• PROMPT: Go through the records below and report each line with "agent" in it.

• DATA EXTRACTS:
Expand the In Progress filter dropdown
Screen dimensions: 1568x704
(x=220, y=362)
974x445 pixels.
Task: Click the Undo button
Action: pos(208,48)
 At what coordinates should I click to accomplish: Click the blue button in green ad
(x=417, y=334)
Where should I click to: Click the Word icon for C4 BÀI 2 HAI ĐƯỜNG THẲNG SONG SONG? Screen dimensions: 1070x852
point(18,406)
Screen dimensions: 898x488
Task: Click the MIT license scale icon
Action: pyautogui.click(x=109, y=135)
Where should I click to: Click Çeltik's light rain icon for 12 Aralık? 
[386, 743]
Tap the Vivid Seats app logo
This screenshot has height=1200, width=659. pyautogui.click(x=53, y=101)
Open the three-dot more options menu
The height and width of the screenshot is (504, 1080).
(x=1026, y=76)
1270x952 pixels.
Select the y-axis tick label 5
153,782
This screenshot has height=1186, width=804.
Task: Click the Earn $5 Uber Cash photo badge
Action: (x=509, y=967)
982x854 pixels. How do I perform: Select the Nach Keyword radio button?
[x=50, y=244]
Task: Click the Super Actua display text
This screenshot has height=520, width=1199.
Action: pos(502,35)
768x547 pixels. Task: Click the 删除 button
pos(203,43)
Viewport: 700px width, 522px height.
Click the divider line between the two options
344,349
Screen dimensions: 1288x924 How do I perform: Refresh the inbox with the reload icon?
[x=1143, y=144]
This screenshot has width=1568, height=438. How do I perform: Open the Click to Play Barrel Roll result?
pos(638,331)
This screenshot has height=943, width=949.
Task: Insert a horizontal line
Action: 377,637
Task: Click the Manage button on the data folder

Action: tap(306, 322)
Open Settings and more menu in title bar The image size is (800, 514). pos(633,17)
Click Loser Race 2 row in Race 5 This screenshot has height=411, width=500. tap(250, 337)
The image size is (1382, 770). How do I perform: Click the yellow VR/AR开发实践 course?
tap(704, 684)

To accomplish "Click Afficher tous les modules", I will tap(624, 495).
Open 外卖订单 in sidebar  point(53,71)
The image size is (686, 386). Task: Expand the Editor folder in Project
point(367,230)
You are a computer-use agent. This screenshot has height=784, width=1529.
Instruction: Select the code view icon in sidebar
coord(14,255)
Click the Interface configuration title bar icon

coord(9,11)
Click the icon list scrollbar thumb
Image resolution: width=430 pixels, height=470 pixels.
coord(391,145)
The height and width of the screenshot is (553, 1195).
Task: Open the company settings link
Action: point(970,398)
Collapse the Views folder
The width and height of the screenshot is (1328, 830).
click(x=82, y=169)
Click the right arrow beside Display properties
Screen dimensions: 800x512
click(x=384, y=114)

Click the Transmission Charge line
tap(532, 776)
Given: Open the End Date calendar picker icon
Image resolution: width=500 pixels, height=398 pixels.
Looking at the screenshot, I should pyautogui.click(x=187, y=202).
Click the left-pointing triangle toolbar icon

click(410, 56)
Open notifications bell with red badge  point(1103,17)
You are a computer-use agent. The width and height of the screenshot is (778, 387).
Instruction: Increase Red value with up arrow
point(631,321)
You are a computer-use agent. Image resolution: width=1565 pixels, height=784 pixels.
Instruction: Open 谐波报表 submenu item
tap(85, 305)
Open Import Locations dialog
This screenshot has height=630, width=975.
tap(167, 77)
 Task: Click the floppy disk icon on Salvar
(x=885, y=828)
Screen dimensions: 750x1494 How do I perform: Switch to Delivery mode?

• ANSWER AREA:
You are a computer-use agent. This screenshot has height=784, width=1529.
You are a computer-use agent. The width and height of the screenshot is (778, 387).
You are a computer-use agent. Image resolution: width=1565 pixels, height=784 pixels.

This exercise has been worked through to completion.